**Given data**:
+-------+

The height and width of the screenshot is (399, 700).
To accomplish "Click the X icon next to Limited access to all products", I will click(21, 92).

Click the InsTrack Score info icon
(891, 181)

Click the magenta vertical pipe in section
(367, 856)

+-------+

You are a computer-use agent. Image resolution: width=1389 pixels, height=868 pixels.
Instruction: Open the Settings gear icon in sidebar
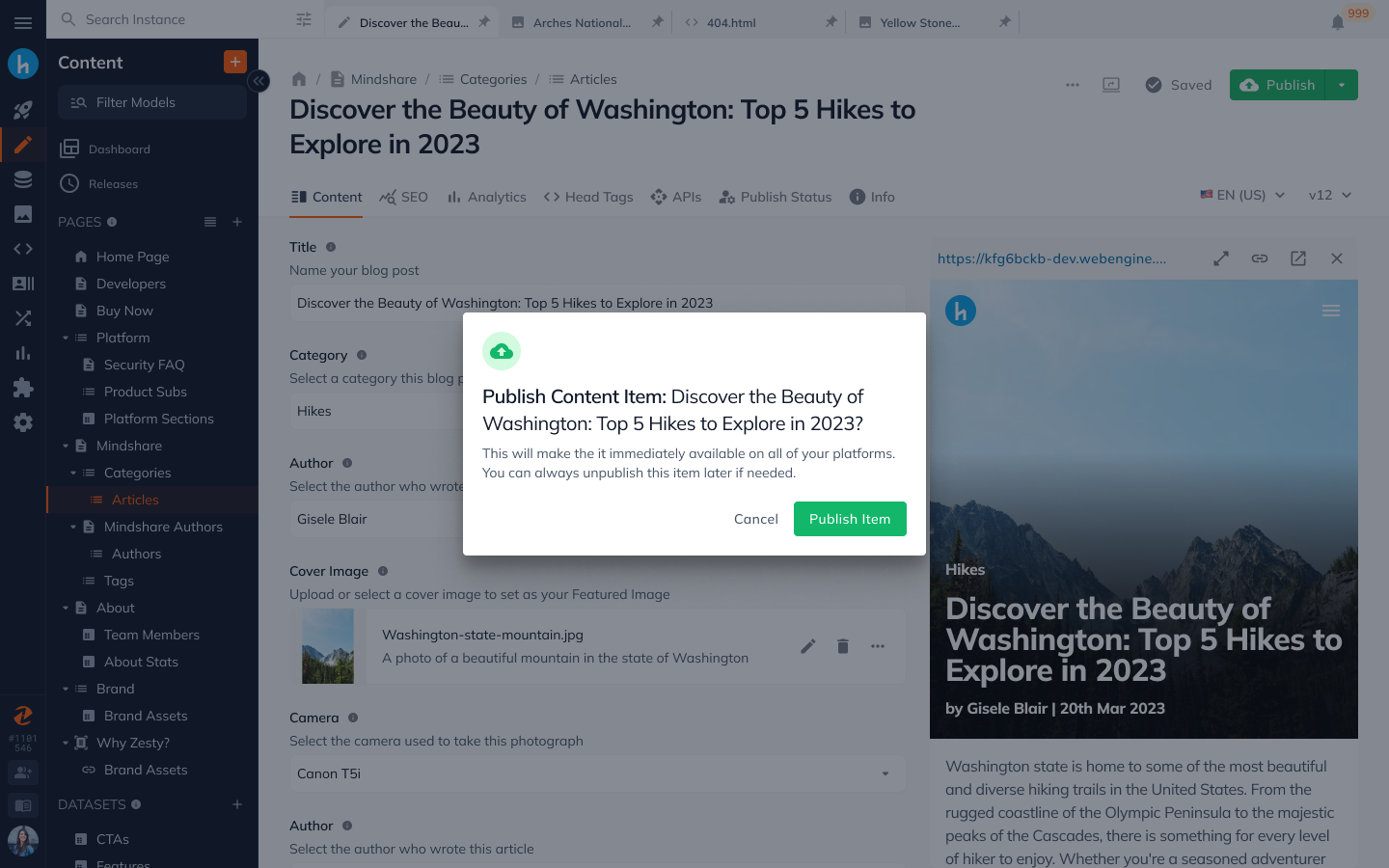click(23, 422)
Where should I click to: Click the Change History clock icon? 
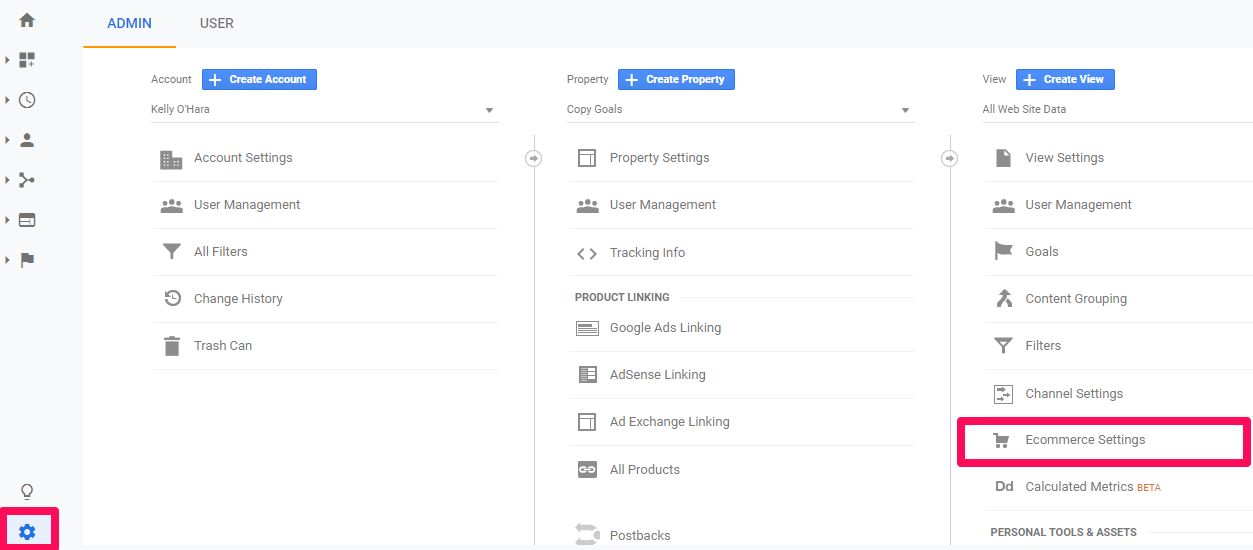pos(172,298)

+-------+

**Your instructions**:
Total lines with "height" in the records above: report that figure alone.

**Output below**:
2